What Happens If a Landlord Uses a Key Deposit For a Reason Other Than Replacing a Key?
A Landlord May Require a Key Deposit In An Amount Equivalent to Cost of Replacing the Key. The Key Deposit Must Only Be Used For Replacing the Key. It Is Unlawful to Use the Key Deposit For Any Other Purpose. If Otherwise, a Tenant May Apply to the Landlord Tenant Board For Remedy.
A Helpful Guide On How to Determine Whether a Key Deposit Is Legal and What Conditions Apply
A landlord is lawfully allowed to require a key deposit subject to various conditions. The conditions require that the key deposit be limited to an amount equivalent to the direct costs to replace the key. It is important to note that "direct costs" means the amount properly charged by the supplier of a replacement key (or entry card or other access device) without further sum as compensation for inconvenience, among other things.

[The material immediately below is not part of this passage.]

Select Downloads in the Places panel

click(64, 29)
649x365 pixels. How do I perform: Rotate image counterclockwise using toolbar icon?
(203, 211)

The conditions are mandated per the Residential Tenancies Act, 2006, S.O. 2006, Chapter 17 as read in combination with O. Reg. 516/06, being a regulation to the Residential Tenancies Act, 2006, which state:
Residential Tenancies Act, 2006, section 134(1)(a):
134 (1) Unless otherwise prescribed, no landlord shall, directly or indirectly, with respect to any rental unit,
(a) collect or require or attempt to collect or require from a tenant, prospective tenant or former tenant of the rental unit a fee, premium, commission, bonus, penalty, key deposit or other like amount of money whether or not the money is refundable;
Complete Reading Required
At first glance, if someone were to only read the Residential Tenancies Act, 2006 including section 134(1) without further review of section 17, paragraph 3 within O. Reg. 516/06, it would appear that a key deposit is unlawful. Accordingly, significant confusion and disputes may, and sometimes do, arise.
Illegal Applying of Deposit Monies
A landlord will sometimes attempt to use a key deposit for a purpose outside the intent and legal condition that the deposit be restricted to the purpose of replacing the key such as using key deposit money to pay for damage repairs. As shown within the law cited above, using key deposit money for any purpose other than the direct costs of replacing the key is unlawful. Ironically, using the key deposit money to pay the cost of repairing a damaged door appears unlawful.
When a landlord misapplies or withholds key deposit, a tenant may apply to the Landlord Tenant Board for an Order per section 135(1) of the Residential Tenancies Act, 2006 directing the landlord to properly return the key deposit money to the tenant. Specifically, section 135(1) states:
135 (1) A tenant or former tenant of a rental unit may apply to the Board for an order that the landlord, superintendent or agent of the landlord pay to the tenant any money the person collected or retained in contravention of this Act or the Tenant Protection Act, 1997.
When applying to the Landlord Tenant Board for return of key deposit monies unlawfully withheld or applied to another concern, the tenant must use the mandatory Form T1 document as required by the Landlord Tenant Board.
A landlord may require a key deposit; however, the amount of the deposit must be limited to the direct cost of replacing the key (or card or other access device). The direct cost means that the sum of the deposit must be equivalent to the amount charged by the supplier of the key. The landlord is unable to charge a sum that includes compensation for inconvenience to the landlord, or other sum. Additionally, a key deposit must be applied only to the replacement of a key. It is unlawful for a landlord to apply monies held as a key deposit for any reason such as rent shortfall, repairs of damage, or for loss of anything other than the replacement of the key.